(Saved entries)
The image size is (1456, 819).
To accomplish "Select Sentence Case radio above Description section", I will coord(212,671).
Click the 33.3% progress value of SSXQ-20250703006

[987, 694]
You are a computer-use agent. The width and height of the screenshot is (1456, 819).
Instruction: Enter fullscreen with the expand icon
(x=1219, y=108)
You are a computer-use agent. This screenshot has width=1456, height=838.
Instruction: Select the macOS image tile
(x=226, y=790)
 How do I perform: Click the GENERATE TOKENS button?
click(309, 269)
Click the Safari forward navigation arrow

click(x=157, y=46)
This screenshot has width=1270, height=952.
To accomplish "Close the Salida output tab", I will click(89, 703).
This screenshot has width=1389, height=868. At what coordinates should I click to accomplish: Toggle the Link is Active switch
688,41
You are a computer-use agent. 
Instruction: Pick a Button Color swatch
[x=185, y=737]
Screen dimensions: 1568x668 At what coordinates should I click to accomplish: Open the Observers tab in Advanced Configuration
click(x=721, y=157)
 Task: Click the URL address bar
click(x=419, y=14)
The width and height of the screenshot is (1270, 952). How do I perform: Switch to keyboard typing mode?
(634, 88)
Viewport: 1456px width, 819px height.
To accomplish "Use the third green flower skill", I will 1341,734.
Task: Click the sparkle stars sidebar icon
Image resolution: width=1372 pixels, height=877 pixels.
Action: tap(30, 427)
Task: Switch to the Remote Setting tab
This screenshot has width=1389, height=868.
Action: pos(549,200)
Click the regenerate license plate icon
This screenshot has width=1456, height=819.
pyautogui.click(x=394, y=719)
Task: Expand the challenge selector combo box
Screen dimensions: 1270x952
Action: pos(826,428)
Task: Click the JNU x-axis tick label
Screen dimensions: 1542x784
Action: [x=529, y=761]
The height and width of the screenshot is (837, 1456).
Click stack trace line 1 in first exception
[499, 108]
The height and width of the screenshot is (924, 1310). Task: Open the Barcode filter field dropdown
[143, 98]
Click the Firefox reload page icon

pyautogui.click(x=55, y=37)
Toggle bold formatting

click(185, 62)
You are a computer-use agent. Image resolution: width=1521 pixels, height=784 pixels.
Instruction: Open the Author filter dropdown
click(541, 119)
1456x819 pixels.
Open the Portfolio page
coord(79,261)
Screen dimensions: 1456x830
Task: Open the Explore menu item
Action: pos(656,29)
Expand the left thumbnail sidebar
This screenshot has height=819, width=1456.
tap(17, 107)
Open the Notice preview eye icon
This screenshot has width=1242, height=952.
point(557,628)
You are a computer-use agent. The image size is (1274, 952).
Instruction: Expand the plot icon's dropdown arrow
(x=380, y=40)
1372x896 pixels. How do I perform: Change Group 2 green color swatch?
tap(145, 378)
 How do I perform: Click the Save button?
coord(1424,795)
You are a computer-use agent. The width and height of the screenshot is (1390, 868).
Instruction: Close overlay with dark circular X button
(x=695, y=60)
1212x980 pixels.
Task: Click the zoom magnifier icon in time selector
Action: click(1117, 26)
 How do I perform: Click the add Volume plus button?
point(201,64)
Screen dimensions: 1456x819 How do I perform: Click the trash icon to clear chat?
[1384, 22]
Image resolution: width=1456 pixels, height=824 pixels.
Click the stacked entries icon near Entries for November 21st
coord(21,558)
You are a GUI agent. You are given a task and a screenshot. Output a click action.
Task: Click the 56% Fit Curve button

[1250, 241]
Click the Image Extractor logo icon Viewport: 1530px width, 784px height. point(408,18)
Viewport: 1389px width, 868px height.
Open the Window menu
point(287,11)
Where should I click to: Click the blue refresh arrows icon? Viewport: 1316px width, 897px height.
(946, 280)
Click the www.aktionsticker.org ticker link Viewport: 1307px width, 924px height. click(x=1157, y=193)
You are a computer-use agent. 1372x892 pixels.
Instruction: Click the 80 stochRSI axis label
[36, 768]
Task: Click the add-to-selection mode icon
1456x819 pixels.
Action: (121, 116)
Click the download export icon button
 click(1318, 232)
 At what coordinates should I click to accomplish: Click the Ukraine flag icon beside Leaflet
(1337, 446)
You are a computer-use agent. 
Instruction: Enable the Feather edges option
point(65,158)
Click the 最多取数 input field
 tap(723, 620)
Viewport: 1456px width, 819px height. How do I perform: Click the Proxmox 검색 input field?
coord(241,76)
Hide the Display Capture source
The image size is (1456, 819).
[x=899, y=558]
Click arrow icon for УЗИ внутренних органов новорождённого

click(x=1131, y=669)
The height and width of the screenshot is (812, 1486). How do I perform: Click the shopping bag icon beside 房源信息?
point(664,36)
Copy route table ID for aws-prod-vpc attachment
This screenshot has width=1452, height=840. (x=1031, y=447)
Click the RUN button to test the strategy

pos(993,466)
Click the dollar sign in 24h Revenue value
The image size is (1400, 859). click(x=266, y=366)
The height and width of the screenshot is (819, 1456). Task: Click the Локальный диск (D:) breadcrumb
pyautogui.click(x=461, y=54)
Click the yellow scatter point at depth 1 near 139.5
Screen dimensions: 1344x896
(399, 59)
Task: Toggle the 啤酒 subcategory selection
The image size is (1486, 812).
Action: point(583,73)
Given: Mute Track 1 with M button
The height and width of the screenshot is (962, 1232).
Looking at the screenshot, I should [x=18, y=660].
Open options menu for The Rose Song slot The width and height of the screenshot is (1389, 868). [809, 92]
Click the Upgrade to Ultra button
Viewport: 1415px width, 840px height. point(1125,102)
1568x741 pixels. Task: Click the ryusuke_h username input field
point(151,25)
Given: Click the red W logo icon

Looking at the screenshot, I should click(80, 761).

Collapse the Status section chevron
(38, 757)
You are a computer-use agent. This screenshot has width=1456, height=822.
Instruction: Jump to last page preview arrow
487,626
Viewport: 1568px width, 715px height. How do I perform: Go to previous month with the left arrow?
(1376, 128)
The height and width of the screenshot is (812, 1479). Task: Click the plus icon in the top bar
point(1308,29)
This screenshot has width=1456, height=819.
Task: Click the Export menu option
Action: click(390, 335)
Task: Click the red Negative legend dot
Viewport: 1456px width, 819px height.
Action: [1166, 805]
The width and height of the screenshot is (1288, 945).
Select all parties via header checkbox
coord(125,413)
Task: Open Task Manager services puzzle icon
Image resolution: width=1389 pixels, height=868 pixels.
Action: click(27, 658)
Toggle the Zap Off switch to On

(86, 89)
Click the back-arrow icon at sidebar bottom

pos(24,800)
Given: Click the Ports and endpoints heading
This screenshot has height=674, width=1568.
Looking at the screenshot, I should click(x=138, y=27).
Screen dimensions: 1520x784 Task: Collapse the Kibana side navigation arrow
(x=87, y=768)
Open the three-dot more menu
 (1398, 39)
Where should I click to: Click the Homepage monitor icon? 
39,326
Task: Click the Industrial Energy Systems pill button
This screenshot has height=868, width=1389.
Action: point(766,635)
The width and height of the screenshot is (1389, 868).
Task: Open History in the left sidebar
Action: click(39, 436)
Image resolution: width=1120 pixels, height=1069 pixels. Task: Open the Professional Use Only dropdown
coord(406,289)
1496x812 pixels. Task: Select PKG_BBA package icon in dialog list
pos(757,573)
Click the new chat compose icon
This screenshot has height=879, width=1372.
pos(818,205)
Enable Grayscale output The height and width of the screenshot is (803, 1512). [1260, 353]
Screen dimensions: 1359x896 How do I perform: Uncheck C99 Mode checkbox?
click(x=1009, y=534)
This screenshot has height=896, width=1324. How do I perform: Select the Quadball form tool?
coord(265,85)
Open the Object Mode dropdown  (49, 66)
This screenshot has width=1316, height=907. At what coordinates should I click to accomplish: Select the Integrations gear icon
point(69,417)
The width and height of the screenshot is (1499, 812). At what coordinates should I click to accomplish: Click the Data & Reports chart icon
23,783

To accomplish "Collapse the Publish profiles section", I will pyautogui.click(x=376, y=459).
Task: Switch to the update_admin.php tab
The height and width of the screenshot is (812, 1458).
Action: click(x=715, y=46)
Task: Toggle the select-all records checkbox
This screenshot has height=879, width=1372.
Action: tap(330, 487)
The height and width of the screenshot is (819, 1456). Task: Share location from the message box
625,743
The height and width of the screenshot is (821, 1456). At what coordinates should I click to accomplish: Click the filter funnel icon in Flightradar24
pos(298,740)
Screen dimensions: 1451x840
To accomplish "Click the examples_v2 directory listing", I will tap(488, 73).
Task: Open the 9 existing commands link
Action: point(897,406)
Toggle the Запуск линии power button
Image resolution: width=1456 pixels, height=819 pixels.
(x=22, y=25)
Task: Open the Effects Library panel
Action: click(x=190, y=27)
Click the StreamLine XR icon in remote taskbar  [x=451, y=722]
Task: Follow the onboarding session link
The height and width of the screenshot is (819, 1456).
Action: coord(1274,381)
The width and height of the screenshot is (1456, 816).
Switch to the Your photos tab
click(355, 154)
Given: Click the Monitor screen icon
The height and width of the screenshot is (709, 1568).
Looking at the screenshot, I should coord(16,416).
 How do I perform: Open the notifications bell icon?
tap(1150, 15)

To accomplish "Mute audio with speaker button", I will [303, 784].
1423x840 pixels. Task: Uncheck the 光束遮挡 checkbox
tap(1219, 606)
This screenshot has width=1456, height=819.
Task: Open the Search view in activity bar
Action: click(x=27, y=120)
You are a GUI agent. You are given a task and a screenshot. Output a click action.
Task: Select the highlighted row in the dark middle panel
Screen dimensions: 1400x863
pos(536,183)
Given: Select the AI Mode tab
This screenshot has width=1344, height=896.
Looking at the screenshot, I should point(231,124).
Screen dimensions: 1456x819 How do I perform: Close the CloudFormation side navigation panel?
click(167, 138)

• _What you are asked to do_: Copy down every line of the entries containing the word "agent".

• _Task result_:
You are a computer-use agent. The width and height of the screenshot is (1456, 819).
You are a computer-use agent. This screenshot has width=1456, height=838.
You are a computer-use agent. 
You are a computer-use agent. Image resolution: width=1521 pixels, height=784 pixels.
You are a computer-use agent. The image size is (1274, 952).
You are a computer-use agent. The width and height of the screenshot is (1390, 868).
You are a GUI agent. You are given a task and a screenshot. Output a click action.
You are a computer-use agent. 1372x892 pixels.
You are a computer-use agent. 
You are a computer-use agent. This screenshot has width=1456, height=822.
You are a GUI agent. You are given a task and a screenshot. Output a click action.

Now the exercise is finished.